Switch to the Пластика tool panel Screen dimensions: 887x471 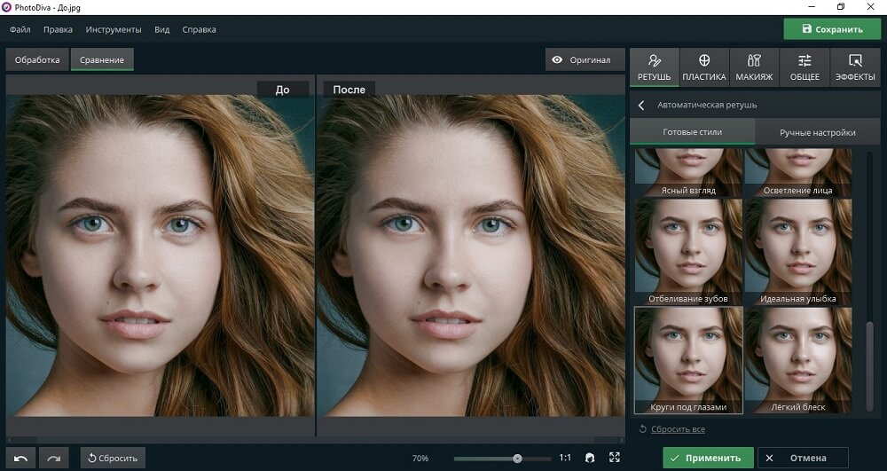704,67
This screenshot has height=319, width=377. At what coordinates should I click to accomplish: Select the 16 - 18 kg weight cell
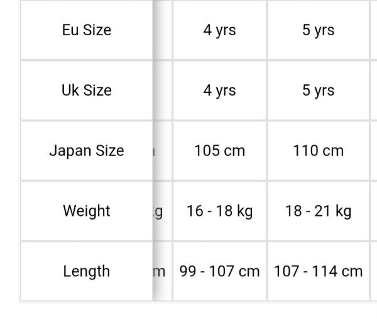[x=219, y=211]
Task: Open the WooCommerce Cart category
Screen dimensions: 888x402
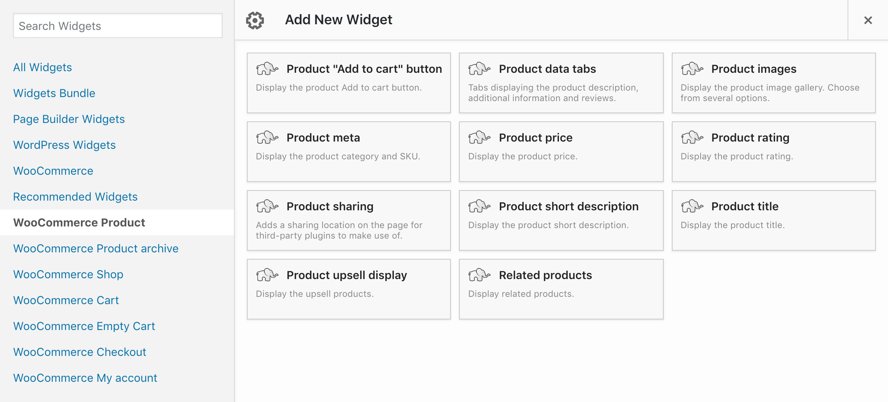Action: pyautogui.click(x=66, y=300)
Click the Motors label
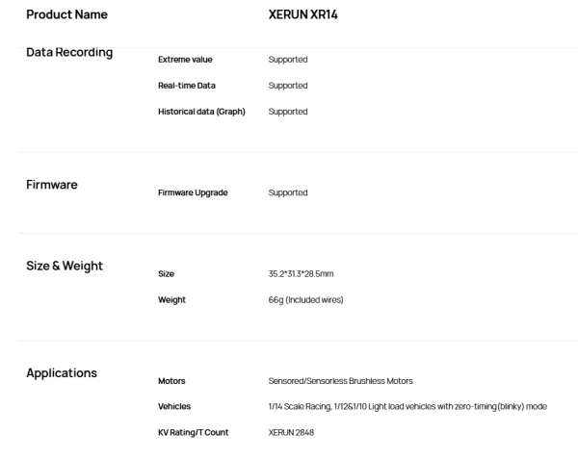Image resolution: width=578 pixels, height=459 pixels. pyautogui.click(x=171, y=381)
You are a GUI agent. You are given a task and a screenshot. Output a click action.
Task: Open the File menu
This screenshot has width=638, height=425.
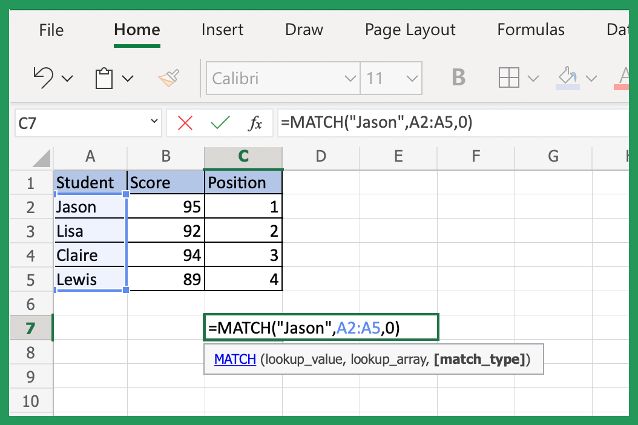51,29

####################

Modifiez le passage qui va de la ligne contenant « Task: Open the WooCommerce Cart category » jusqu'à la fin des enregistrements, bornes comprises, en remplaçant « Open » par « Launch » sans rien changer d'autre. Ne reprenez pas les images dans votre réponse.

CORRIGÉ
Task: Launch the WooCommerce Cart category
Screen dimensions: 888x402
Action: pyautogui.click(x=66, y=300)
Click the Motors label
Image resolution: width=578 pixels, height=459 pixels. pyautogui.click(x=171, y=381)
You are a GUI agent. You are given a task and a screenshot. Output a click action.
Task: Launch the File menu
This screenshot has width=638, height=425.
51,29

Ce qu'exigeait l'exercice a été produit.